In [0]:
#09 CDF example 
from pyspark.sql import SparkSession
from pyspark.sql.functions import col, current_timestamp
from delta.tables import DeltaTable

spark = (SparkSession.builder
         .appName("Silver_Incr_DIY")
         .enableHiveSupport()
         .getOrCreate())

BRONZE_TABLE = "demo.bronze_events"
SILVER_TABLE = "demo.silver_events"
CHECKPOINT_TABLE = "demo.silver_checkpoint"

def process_silver_diy():
    # 1) Read last watermark
    ckpt = spark.table(CHECKPOINT_TABLE).select("last_ts").collect()
    last_ts = ckpt[0]["last_ts"] if ckpt else "1970-01-01"

    # 2) Pull only new rows from Bronze by ingest_ts
    bronze_df = spark.table(BRONZE_TABLE)
    new_df = bronze_df.filter(col("ingest_ts") > last_ts)

    # 3) Clean / transform
    clean_df = (new_df
        .filter(col("ts").isNotNull())
        .withColumn("ts", col("ts").cast("timestamp")))

    # 4) Upsert into Silver via MERGE
    silver = DeltaTable.forName(spark, SILVER_TABLE)
    (silver.alias("t")
          .merge(clean_df.alias("s"), "t.event_id = s.event_id")
          .whenMatchedUpdateAll()
          .whenNotMatchedInsertAll()
          .execute())

    # 5) Update watermark to max ingest_ts processed
    max_ts = clean_df.agg({"ingest_ts": "max"}).collect()[0][0]
    spark.createDataFrame([(max_ts,)], ["last_ts"]) \
         .write.format("delta") \
         .mode("overwrite") \
         .saveAsTable(CHECKPOINT_TABLE)


In [0]:
from pyspark.sql import SparkSession

# ——————————————————————————————————————————————
# 1) Init Spark with Hive support
# ——————————————————————————————————————————————
spark = (
    SparkSession.builder
      .appName("Enable_CDF_Bronze_HMS")
      .enableHiveSupport()            # so spark_catalog points at your HMS
      .getOrCreate()
)

# ——————————————————————————————————————————————
# 2) Point at the Hive Metastore (not UC)
# ——————————————————————————————————————————————
spark.sql("USE CATALOG spark_catalog")

# (Optional) switch to your database
spark.sql("CREATE DATABASE IF NOT EXISTS demo")
spark.sql("USE demo")

# ——————————————————————————————————————————————
# 3) (Re)create Bronze table in HMS if not already registered
# ——————————————————————————————————————————————
bronze_path = "dbfs:/mnt/data/bronze_events"  # or s3://… / abfss://… etc.

spark.sql(f"""
  CREATE TABLE IF NOT EXISTS bronze_events (
    event_id     STRING,
    user_id      STRING,
    event_type   STRING,
    ts           STRING,
    ingest_ts    TIMESTAMP
  )
  USING DELTA
  LOCATION '{bronze_path}'
""")

# ——————————————————————————————————————————————
# 4) Enable Change Data Feed on Bronze
# ——————————————————————————————————————————————
spark.sql("""
  ALTER TABLE bronze_events
  SET TBLPROPERTIES (
    delta.enableChangeDataFeed = true
  )
""")

print("✅ Change Data Feed has been ENABLED on demo.bronze_events in the Hive Metastore.")

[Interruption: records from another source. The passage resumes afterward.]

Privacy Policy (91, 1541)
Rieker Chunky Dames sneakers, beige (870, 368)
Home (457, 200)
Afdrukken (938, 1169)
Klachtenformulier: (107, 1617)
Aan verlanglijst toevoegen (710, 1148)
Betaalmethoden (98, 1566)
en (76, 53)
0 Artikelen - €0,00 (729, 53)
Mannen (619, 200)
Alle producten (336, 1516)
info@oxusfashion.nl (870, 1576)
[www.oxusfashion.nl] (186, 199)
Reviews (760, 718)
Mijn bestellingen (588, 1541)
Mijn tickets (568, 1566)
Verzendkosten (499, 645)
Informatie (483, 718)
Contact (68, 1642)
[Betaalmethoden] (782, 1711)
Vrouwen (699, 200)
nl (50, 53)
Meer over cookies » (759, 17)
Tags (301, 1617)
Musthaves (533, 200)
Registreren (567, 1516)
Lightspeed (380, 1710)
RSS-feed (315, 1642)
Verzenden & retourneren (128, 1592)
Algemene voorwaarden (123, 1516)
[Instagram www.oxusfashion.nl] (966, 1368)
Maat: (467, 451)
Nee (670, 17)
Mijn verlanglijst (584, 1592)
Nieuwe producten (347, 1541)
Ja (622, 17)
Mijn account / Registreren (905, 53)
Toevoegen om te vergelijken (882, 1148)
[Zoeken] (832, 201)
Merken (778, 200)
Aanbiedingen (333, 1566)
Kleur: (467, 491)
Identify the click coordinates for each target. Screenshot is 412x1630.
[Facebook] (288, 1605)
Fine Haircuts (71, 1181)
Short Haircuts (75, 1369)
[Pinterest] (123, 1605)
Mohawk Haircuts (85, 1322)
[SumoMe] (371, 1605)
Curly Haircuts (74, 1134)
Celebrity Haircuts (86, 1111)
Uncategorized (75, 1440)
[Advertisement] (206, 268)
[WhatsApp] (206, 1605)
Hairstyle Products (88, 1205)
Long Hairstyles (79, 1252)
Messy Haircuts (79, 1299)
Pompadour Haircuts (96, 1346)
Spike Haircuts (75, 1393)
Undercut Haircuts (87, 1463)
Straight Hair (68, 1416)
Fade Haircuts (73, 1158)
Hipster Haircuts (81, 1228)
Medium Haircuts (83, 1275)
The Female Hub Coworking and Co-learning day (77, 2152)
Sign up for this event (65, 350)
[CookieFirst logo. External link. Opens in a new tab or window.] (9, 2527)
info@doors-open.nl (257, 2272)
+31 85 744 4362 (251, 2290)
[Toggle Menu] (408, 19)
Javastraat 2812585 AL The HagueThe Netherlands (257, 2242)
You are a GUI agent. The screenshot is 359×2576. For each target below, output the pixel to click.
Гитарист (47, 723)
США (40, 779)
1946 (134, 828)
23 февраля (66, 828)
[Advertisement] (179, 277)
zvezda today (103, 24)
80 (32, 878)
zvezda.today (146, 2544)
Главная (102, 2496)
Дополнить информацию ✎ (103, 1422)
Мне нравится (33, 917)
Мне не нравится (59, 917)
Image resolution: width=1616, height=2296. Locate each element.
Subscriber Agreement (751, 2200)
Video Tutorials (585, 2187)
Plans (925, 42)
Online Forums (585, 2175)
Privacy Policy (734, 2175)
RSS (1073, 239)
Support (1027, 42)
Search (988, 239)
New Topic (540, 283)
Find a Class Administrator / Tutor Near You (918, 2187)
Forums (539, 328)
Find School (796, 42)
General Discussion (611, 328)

from pyspark.sql import SparkSession
from pyspark.sql.functions import col, current_timestamp
from delta.tables import DeltaTable

spark = (SparkSession.builder
         .appName("Silver_Incr_CDF")
         .enableHiveSupport()
         .getOrCreate())

BRONZE_TABLE = "demo.bronze_events"
SILVER_TABLE = "demo.silver_events"
CDF_CHECKPOINT = "demo.silver_cdf_checkpoint"

def process_silver_cdf():
    # 1) Read last processed version
    ckpt = spark.table(CDF_CHECKPOINT).select("version").collect()
    last_version = ckpt[0]["version"] if ckpt else 0

    # 2) Get current Bronze version
    current_version = spark.sql(f"DESCRIBE HISTORY {BRONZE_TABLE}") \
                           .selectExpr("max(version) as v").collect()[0]["v"]

    # 3) Read *all* inserts/updates/deletes via CDF
    cdf_df = (spark.read.format("delta")
                   .option("readChangeData", "true")
                   .option("startingVersion", last_version)
                   .option("endingVersion", current_version)
                   .table(BRONZE_TABLE))

    # 4) Clean / filter only actual rows (isChange == 'update_postimage' or 'insert')
    upserts = (cdf_df
        .filter(col("_change_type") != "delete")
        .withColumn("ts", col("ts").cast("timestamp")))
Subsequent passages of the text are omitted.